“Hanno ucciso l’uomo ragno” è una serie di cui avevamo bisogno? No! Ci è piaciuta? Da morire. La nuova serie targata Groenlandia spopola su Sky e inonda le pagine social. I brani degli 883 hanno avuto un’impennata di ascolti e tutti parlano di quanto fossero belli gli anni 90. L’effetto nostalgia che provoca la serie tv di Sydney Sibilia ha fatto breccia in tutti gli italiani che hanno vissuto l’epoca 883, il Festivalbar e gli ascolti al walkman.

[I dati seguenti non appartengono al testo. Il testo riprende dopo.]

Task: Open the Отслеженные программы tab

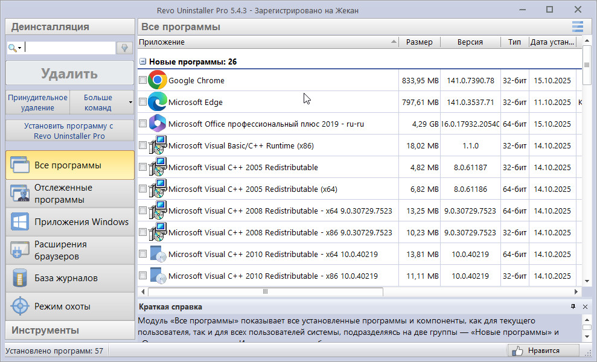Action: pos(69,194)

Non ci sono sbavature, tutto funziona alla perfezione e gli interpreti del duo Max/Repetto, Elia Nuzzolo e Matteo Giuggioli, regalano forti emozioni. La serie ripercorre l’estate in cui Pezzali e Repetto si cimentarono nell’impresa folle di creare un album, raccontando la loro provincia. Tanti i personaggi iconici di quegli anni, da Jovanotti a Fiorello, per non parlare del supremo Claudio Cecchetto.

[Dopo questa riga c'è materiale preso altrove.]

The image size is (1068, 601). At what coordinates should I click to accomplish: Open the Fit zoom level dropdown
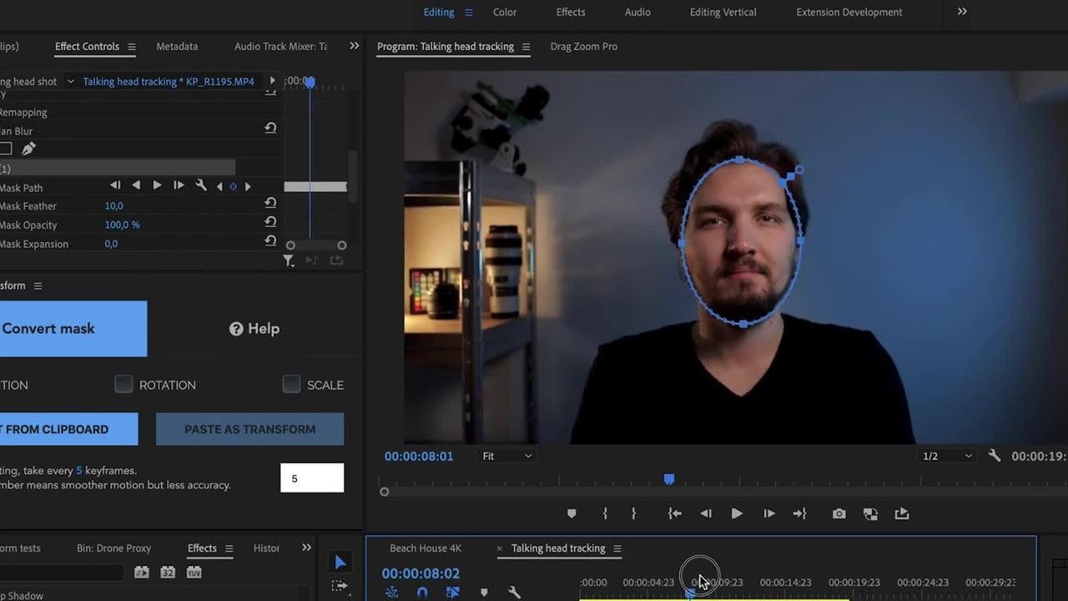[x=506, y=456]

A spiccare più di tutti è Edoardo Ferrario che interpreta Pier Paolo Peroni, primo producer e manager degli 883. La sceneggiatura è l’adattamento di 2 biografie dello stesso Pezzali, in cui viene inserita una linea narrativa romantica che si sviluppa e cresce per tutta la stagione, fino ad arrivare a un ultimo episodio che lascia presagire un seguito dedicato al secondo album di successo degli 883.
Unica nota negativa sono le interpretazioni canore degli attori, troppo distanti dagli originali e troppo Autotune. Potevano lasciare le musiche cantate dagli 883, tanto la serie ne è piena zeppa. Quindi ci troviamo di fronte a un ottimo prodotto audiovisivo, sicuramente giovane, che incuriosirà senza dubbio le nuove generazioni, che quelle canzoni le hanno solo ascoltate per caso in qualche serata karaoke, senza conoscerne il vero significato. Aspettiamo impazienti la seconda parte di questa “Leggendaria” serie tv.